Perché, lo si ripete, non si è tutti eguali; vigono ancora divieti assoluti all’espressione di autonomia che negano in radice la richiesta di un soggetto (a prescindere dalla presenza o meno di un sostegno vitale) di porre fine alla propria esistenza ritenuta non più degna di essere vissuta, nonché determinano la “trasformazione” del diritto alla vita in un dovere di vivere - non imposto dalla Costituzione - e non seguono la più ampia interpretazione dei principi di libertà, eguaglianza, solidarietà e dignità.

Nel nostro ordinamento, il principio di autodeterminazione, con limiti, è riuscito (giurisprudenzialmente) a trovare un suo riconoscimento anche nell’ambito del fine vita, ma non per tutti i casi della vita e della malattia. Ne rimangono fuori due: il primo - per come visto -, quando non si è tenuti in vita da un trattamento sanitario e, per mancanza di tale condizione, non si ha diritto all’aiuto al suicidio; l’altro invece - quello dell’omicidio del consenziente (l’eutanasia), punito ancora una volta da una legge d’epoca fascista - discrimina chi è colpito da una malattia ancora più debilitante. Vige, infatti, anche la spietata disparità di trattamento che si manifesta verso chi, pur potendo richiedere l’aiuto al suicidio (perché si trova nelle ipotesi previste dalla Corte costituzionale nella sentenza n. 242/2019), non riesce a compiere il gesto ultimo e definitivo di darsi la morte per mettere fine a una vita considerata come non degna di essere vissuta. Alcune gravi patologie non rendono sempre possibile che l’aiuto al suicidio possa concretizzarsi nel massimo atto “autolesionistico” (nel caso in cui, per esempio, si è costretti da paralisi totale), tanto che l’eutanasia (che nel nostro ordinamento rientra nell’omicidio del consenziente) si prospetterebbe come l’unica pratica in grado di dar corso alla volontà del paziente di porre fine alle proprie sofferenze (incurabili) quando questi si trovi in una condizione di assoluto impedimento fisico.

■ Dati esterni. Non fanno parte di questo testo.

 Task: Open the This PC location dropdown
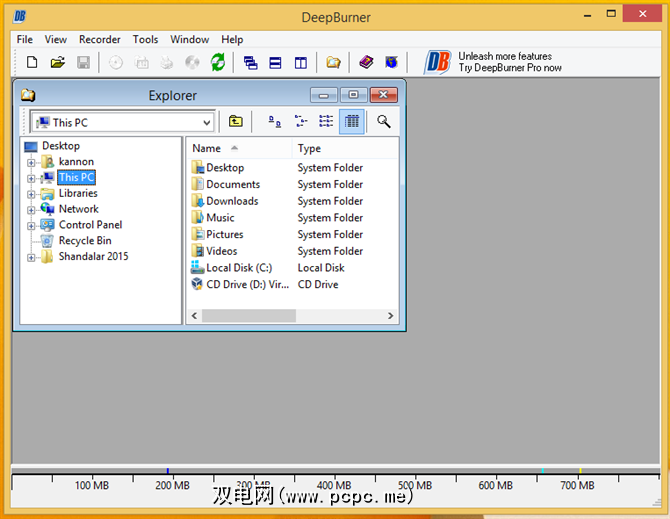click(207, 122)
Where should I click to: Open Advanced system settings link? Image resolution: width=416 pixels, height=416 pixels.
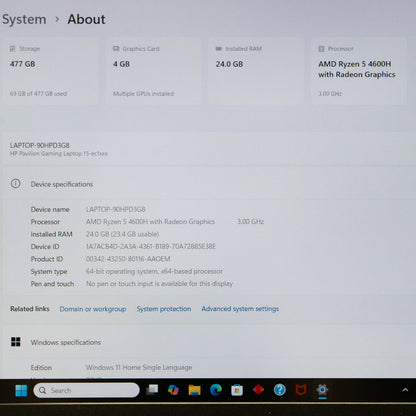[240, 309]
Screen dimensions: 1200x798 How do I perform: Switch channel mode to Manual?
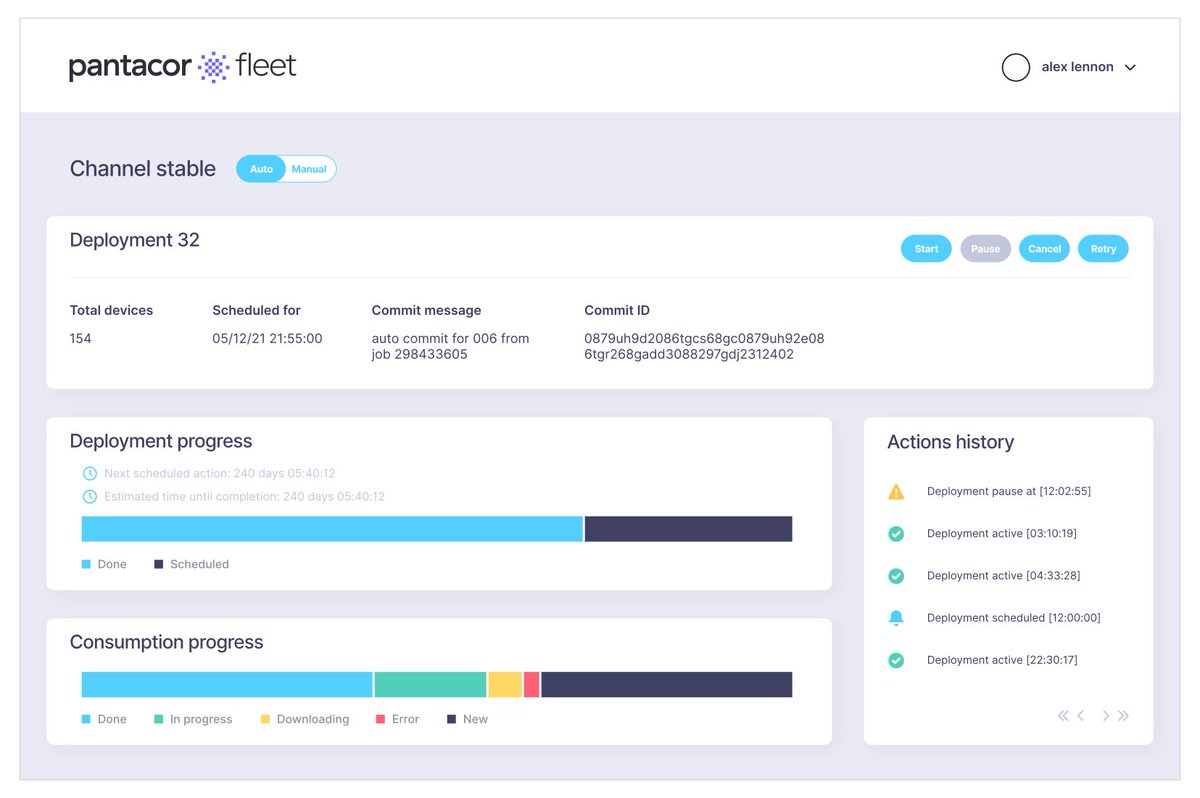310,169
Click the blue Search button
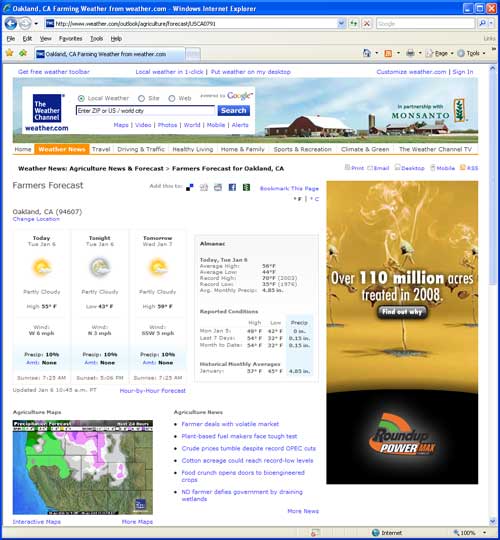This screenshot has height=540, width=500. click(x=233, y=111)
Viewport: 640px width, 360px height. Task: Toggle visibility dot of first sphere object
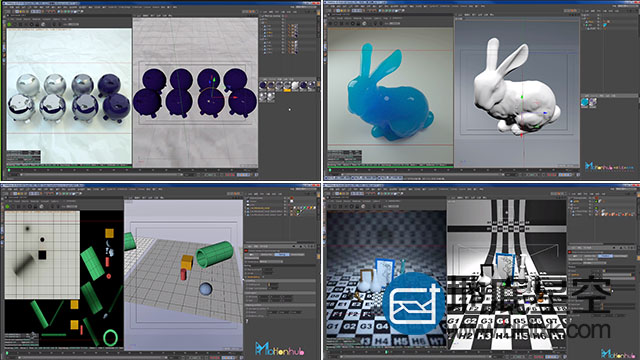tap(282, 25)
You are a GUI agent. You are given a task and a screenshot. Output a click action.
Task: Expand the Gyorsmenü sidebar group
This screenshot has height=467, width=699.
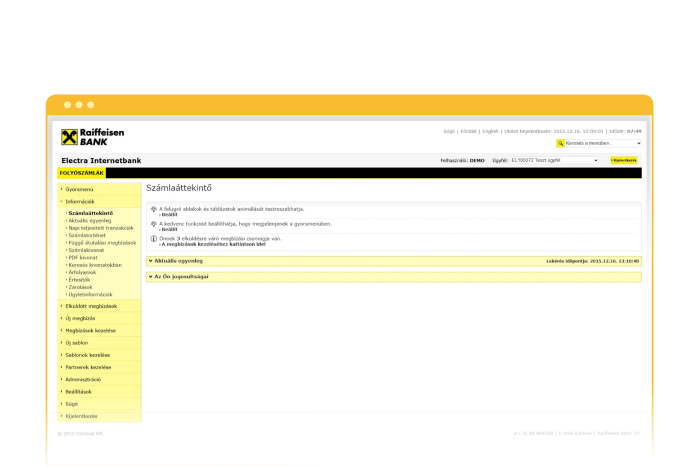point(80,189)
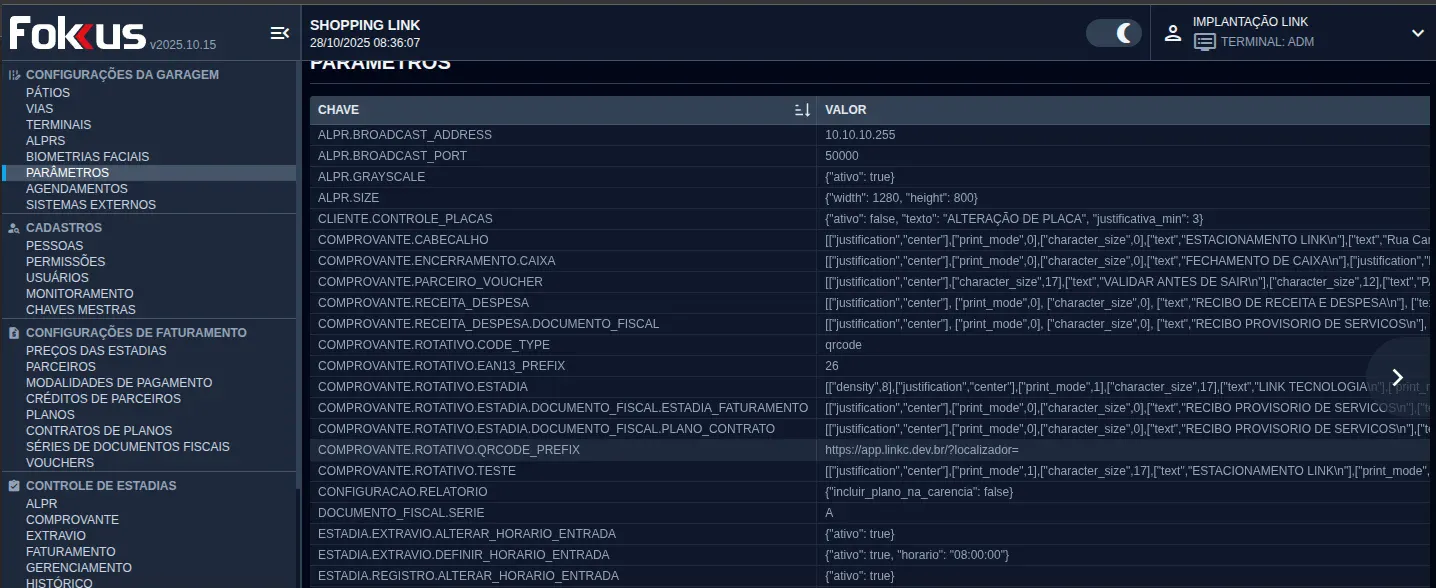
Task: Click the terminal icon beside TERMINAL: ADM
Action: [1205, 42]
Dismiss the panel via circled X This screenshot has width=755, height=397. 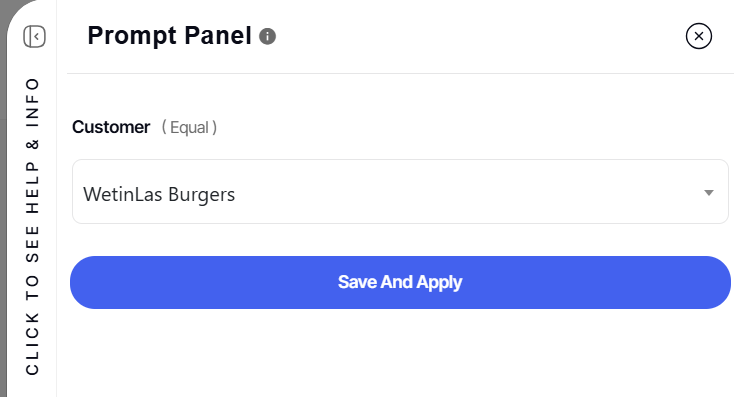[x=699, y=36]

Non prendere in considerazione queste ipotesi significherebbe continuare a non dare una risposta a chi pone la medesima domanda di fine delle sofferenze, dimenticando che l’art. 3 della nostra Costituzione sancisce il principio di eguaglianza, per il quale tutti sono eguali «senza distinzione di ... condizioni personali».

Tale conclusione è ulteriormente sostenuta dalla sentenza (causa Mortie c. Belgique) dello scorso 4 ottobre della Corte europea dei diritti dell’uomo e delle libertà fondamentali che ha per la prima volta giudicato la legislazione in tema di eutanasia, valutandone nel merito la conformità a Convenzione ed evidenziando con riguardo al trattamento che questo deve essere sottoposto a un controllo preventivo o a uno successivo che non presenti criticità o debolezze.

Dicevamo che non prendere in considerazione le ipotesi innanzi descritte significherebbe continuare a non comprendere (o a non interessarsi de) la sofferenza indicibile di chi soffre in un corpo eretto a carcere, di un corpo che è trasformato dalla malattia che lo costringe a un sofferenza senza sosta, se è vero che - come con pregnante efficacia descrive una fra le più grandi esponenti della letteratura contemporanea (Virginia Woolf, Sulla malattia, Bollati Boringhieri, Torino, 2006, p. 9) - il «corpo interviene giorno e notte; si smussa o si affila, si colorisce o scolora […] La creatura che vi sta rinchiusa può solo vedere attraverso il vetro, imbrattato o roseo; non può separarsi dal corpo come il coltello dalla guaina o il seme dal baccello per un solo istante».